Why are their awful, horrible ways tolerated?

Alexandra Robbins delves into this in her book, The Geeks Shall Inherit the Earth, identifying two main categories of “meanness”: overt aggression and alternative aggression. Overt is the pushing, shoving, in-your-face kind of mean; alternative is the Regina George variety, which focuses on excluding people, spreading rumors, shunning, sneering and gossiping.

Robbins also reveals two kinds of popularity in her book: Sociometric popularity—how much a person is liked—and perceived popularity, AKA how much people think another person is popular. Researchers found that (surprise, surprise) nobody actually likes the mean girls, but their perceived popularity is through the roof.

So it’s all smoke and mirrors. People see the meanness, nobody stands up to it (because nobody wants to be the subject of it), and everyone around sees that girl—or guy—as the Alpha Student.
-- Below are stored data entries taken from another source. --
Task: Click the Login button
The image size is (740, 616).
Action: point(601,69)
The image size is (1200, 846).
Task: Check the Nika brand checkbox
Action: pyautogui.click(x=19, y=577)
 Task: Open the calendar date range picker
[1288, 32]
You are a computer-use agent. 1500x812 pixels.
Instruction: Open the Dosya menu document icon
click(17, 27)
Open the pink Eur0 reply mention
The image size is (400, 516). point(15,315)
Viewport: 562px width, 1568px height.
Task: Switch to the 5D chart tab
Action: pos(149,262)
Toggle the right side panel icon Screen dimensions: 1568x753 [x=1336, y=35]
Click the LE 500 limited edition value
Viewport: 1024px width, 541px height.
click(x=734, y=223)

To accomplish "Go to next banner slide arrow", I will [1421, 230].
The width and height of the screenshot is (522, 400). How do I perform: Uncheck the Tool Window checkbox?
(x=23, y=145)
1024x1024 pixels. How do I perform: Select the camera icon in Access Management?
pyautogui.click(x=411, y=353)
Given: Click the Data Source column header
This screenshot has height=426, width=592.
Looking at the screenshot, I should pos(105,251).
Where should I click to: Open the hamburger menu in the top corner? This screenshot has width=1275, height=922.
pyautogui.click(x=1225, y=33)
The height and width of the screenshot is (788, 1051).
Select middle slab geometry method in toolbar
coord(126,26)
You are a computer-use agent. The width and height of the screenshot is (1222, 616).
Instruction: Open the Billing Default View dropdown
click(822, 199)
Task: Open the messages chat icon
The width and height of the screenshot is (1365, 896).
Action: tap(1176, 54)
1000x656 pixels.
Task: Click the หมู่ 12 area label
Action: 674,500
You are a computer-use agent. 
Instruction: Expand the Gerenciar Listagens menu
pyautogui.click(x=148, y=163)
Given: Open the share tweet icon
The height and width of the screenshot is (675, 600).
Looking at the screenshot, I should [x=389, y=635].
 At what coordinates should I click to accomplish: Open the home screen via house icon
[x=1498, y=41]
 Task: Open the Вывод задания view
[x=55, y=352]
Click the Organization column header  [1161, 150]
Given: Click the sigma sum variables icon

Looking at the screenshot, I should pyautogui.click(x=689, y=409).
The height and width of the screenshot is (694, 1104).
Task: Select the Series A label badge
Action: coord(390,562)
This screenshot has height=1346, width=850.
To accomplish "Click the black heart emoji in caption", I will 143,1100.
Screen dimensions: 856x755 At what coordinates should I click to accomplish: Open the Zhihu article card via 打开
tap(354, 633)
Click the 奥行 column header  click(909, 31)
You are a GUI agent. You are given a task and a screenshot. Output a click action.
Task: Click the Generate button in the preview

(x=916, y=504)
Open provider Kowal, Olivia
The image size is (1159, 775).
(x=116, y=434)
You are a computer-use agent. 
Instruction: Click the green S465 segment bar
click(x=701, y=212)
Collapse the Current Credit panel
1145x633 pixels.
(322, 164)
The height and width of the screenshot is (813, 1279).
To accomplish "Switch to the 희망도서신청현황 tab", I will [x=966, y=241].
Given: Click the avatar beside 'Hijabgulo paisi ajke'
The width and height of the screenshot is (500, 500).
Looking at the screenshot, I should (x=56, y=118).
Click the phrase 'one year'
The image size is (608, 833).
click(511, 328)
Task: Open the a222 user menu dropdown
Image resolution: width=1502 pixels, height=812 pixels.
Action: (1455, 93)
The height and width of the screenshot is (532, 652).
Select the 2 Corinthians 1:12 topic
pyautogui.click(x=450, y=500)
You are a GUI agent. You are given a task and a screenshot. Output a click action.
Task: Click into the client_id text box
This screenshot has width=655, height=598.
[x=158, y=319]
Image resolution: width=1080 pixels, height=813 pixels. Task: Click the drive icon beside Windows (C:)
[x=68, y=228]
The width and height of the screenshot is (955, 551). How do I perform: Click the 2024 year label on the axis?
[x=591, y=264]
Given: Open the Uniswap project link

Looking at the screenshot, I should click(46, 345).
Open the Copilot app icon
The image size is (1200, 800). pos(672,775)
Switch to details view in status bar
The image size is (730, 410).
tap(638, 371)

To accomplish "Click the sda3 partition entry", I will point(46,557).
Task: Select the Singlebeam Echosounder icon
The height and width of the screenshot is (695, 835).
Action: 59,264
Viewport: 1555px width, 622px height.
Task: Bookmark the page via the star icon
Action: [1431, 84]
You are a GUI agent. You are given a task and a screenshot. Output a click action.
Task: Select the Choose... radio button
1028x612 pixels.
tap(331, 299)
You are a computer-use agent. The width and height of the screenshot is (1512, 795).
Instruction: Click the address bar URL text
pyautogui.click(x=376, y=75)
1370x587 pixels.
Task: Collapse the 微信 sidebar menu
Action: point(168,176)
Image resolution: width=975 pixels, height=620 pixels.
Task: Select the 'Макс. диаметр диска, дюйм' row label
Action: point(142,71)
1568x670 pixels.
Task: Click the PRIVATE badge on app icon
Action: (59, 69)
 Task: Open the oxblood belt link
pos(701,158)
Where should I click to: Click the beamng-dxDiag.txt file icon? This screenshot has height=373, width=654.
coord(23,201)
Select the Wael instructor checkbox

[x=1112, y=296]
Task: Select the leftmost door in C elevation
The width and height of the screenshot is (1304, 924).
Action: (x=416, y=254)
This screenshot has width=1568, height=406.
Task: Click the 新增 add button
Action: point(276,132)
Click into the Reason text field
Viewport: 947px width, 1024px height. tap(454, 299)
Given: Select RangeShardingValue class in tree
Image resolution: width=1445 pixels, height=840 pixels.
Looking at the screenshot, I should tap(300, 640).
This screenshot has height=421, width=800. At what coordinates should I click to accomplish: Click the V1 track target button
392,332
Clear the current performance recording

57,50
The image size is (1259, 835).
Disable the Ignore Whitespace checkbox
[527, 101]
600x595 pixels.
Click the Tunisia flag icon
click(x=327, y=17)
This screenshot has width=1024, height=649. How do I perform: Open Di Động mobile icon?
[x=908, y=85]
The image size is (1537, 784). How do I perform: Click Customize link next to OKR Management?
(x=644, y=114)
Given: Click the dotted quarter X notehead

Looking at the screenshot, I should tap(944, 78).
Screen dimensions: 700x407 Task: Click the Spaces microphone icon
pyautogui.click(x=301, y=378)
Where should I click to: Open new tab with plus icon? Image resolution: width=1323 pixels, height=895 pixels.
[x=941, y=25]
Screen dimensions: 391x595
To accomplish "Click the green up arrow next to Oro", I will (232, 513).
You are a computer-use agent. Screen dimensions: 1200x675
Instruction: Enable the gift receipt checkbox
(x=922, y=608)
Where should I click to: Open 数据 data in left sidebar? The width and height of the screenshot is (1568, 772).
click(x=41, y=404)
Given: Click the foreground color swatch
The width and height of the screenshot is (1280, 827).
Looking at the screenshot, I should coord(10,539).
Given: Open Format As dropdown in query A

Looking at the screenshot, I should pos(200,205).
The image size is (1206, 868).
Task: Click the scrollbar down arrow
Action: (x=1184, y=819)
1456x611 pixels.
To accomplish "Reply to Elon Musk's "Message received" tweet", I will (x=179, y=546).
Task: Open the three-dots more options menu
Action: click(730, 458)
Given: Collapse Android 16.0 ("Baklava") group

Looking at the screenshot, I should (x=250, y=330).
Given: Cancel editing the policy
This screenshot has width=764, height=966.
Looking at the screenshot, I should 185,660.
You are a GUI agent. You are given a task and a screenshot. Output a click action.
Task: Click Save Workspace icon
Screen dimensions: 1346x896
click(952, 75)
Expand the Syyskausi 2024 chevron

For many students, being mean is the safe choice. If you’re popular and enjoy your popularity, people often start to consider you stuck-up, according to a Ball State University study in the book, and while being stuck-up has no positive qualities, being ‘mean’ can mobilize people (largely, in my mind, because it intimidates people into doing what the head Mean Girl—or Guy—says). And if you’re nice, you treat others as equals, which threatens your ‘popular person’ status.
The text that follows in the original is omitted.